TEXTE →
┌──

Quelles pourraient être les répercussions sur le coût des marchandises d’une performance en baisse des opérations manutentionnaires ?
Une baisse d’efficience a une ré-percussion directe sur les coûts d’opération des lignes maritimes des navires-conteneurs. Pour amortir les effets de cette augmentation, les propriétaires des lignes maritimes vont nécessairement faire des ajustements afin d’opérer dans les paramètres des coûts. Ceci influera sur le prix du produit au niveau du consommateur, qui le paiera plus cher.

Aussi, l’efficience d’un port précède sa réputation aux yeux du monde extérieur. Si la réputation d’une efficience en baisse continue de coller à l’image de Port-Louis, ce sont les ports concurrents qui risquent d’en tirer profit.

La baisse d’efficience du port peut-elle être attribuée au mode de fonctionnement des institutions, outre la CHC, qui sont impliquées dans le processus de dédouanement ?
Outre les services douaniers et la CHC, il faut le feu vert d’au moins cinq ministères ou autorités pour finaliser le dédouanement de produits importés. Or, la coordination n’est pas le point fort de ces autorités. D’où la nécessité de mettre en place un protocole pour que le dédouanement se fasse dans les meilleures conditions. À un moment, on a évoqué la mise en place d’un guichet unique. Ce projet n’a jamais vu le jour. Sans une approche globale et intégrée de l’ensemble des opérations au port, Port-Louis ira de chute en chute au niveau de l’indice de performance des ports. Dans un pays qui dépend en grande partie de l’importation et l’exportation, la chaîne logistique joue un rôle déterminant dans le coût des produits.

Quel serait le rôle d’un guichet unique regroupant les divers départements de l’État ?
L’installation des services de l’État dans le cadre d’un guichet unique est indispensable pour instaurer l’efficience de la chaîne logistique. Sans cela, les conséquences sont des produits plus chers à l’importation et, au niveau de l’exportation, l’effritement, graduel mais certain, du niveau de notre compétitivité à l’extérieur.

└──

DONNÉES FOURNIES →
┌──

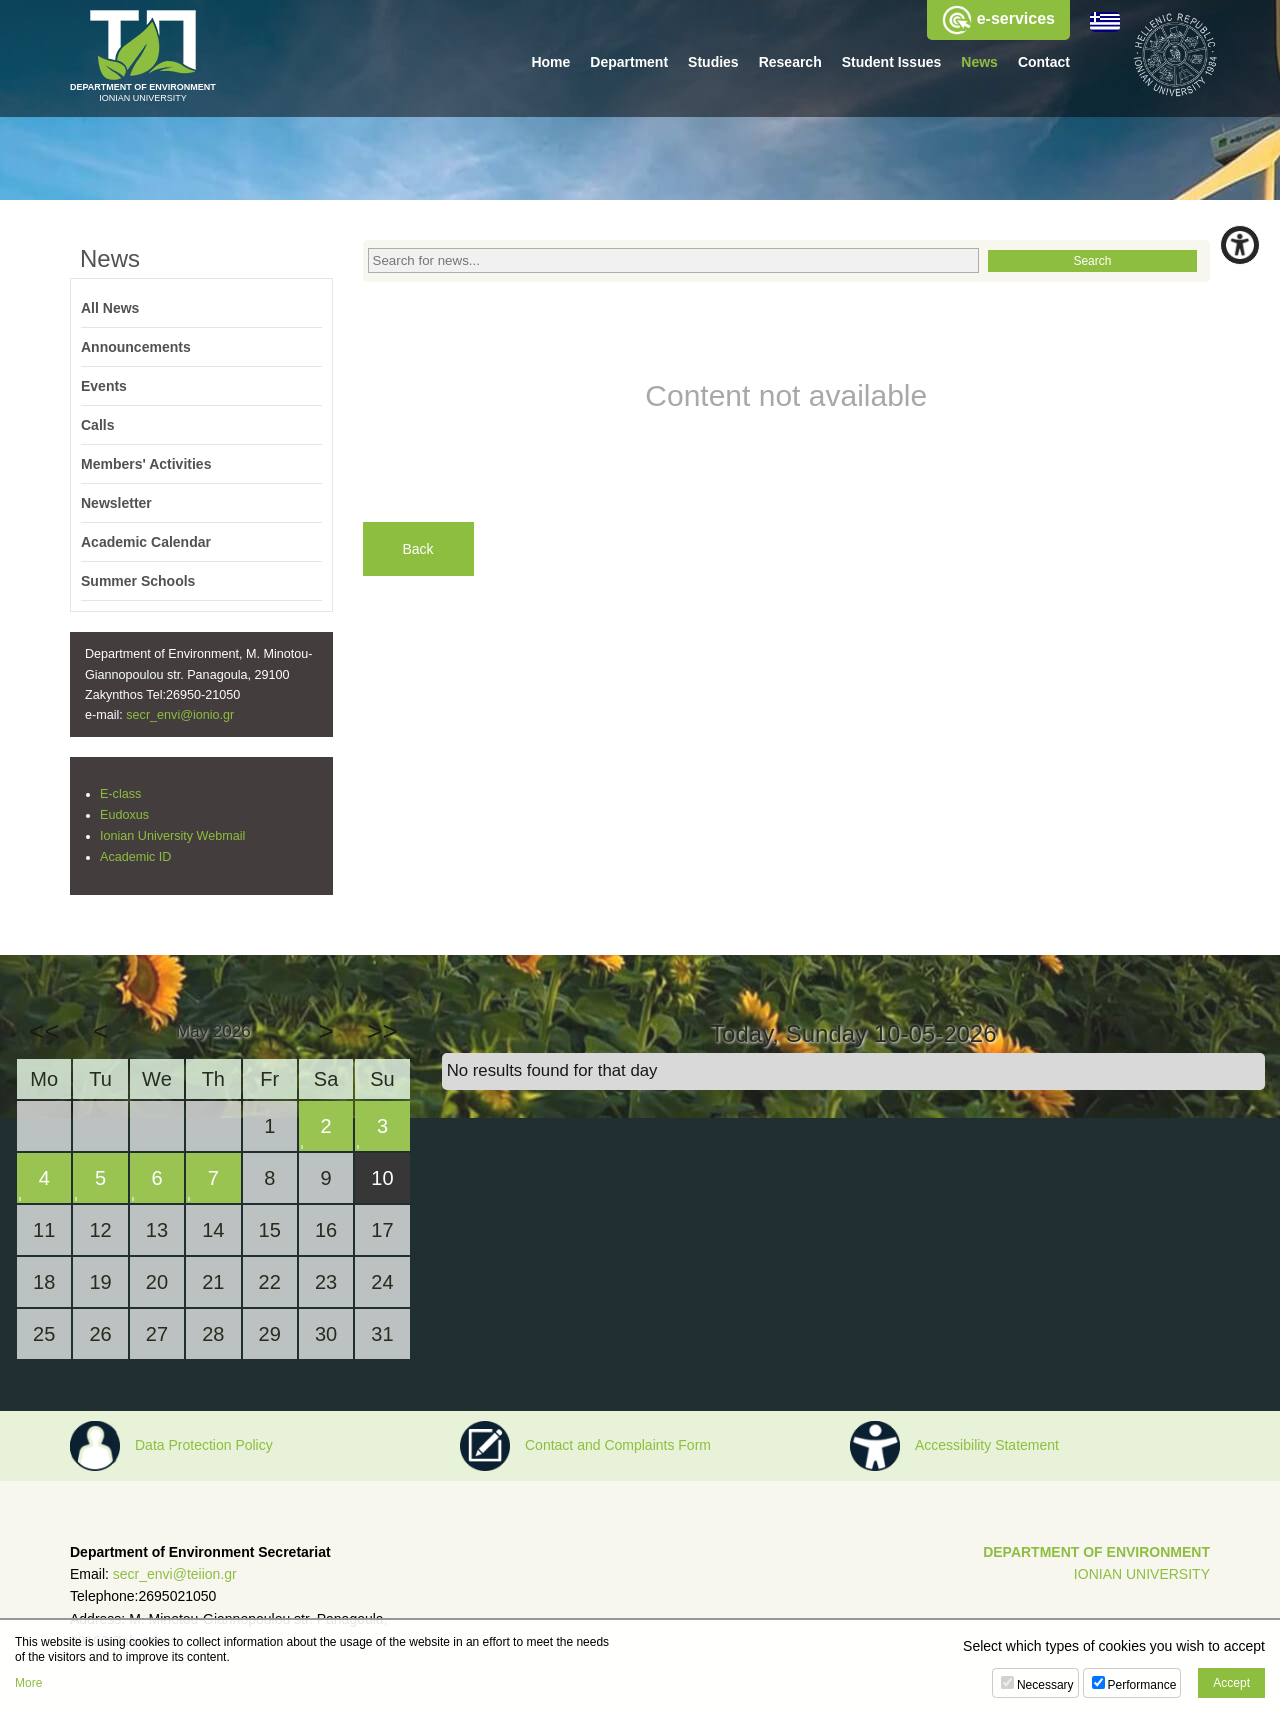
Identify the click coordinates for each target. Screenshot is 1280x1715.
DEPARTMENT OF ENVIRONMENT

└──

CONSIGNE → Prolongez le texte consacré à l'efficience du port de Port-Louis en reprenant juste après sa dernière phrase.

RÉPONSE →
En d’autres mots, Maurice est en train de jouer avec le feu….
Ça y ressemble fort. Plusieurs facteurs requièrent que Maurice revoie sa copie. Il s’agit, entre autres, de l’ambition affichée par des pays riverains de rehausser constamment le niveau de leur compétitivité, du développement de l’Afrique qui prend de plus en plus d’ampleur, de la multiplication des ports francs en Afrique de l’Est, notamment au Kenya, en Tanzanie et à Djibouti. Maurice doit réagir.

Comment faire de Maurice un port «hub» de la région?
Il faut une stratégie ayant pour objectif d’accroître, de façon agressive, le volume de marchandises que ce soit au niveau de l’exportation ou de l’importation ou au niveau des opérations de transbordement. C’est une des conditions indispensables pour attirer les lignes maritimes propriétaires de gros porteurs.

De plus en plus, les lignes maritimes préfèrent un réseau de connectivité en étoile. Il s’agit d’un système de connectivité ayant un port central capable d’accueillir des gros transporteurs et qui, en même temps, sert de point de distribution à des destinations subsidiaires limitrophes. Il faut une masse critique en termes de volume de marchandises. C’est le facteur qui nous manque pour faire de Maurice un hub de la région.

Comment doter Maurice des moyens susceptibles d’accroître le volume de marchandises ?
Plusieurs pistes sont exploitables. On pourrait mettre en place les mesures capables d’inciter des opérateurs à transborder davantage de marchandises à Maurice. Une augmentation de volume passe obligatoirement par l’accueil de nouvelles industries à Maurice.

Le recours à un réseau de navires collecteurs est évoqué avec insistance. En quoi cette stratégie pourrait-elle être partie de la solution?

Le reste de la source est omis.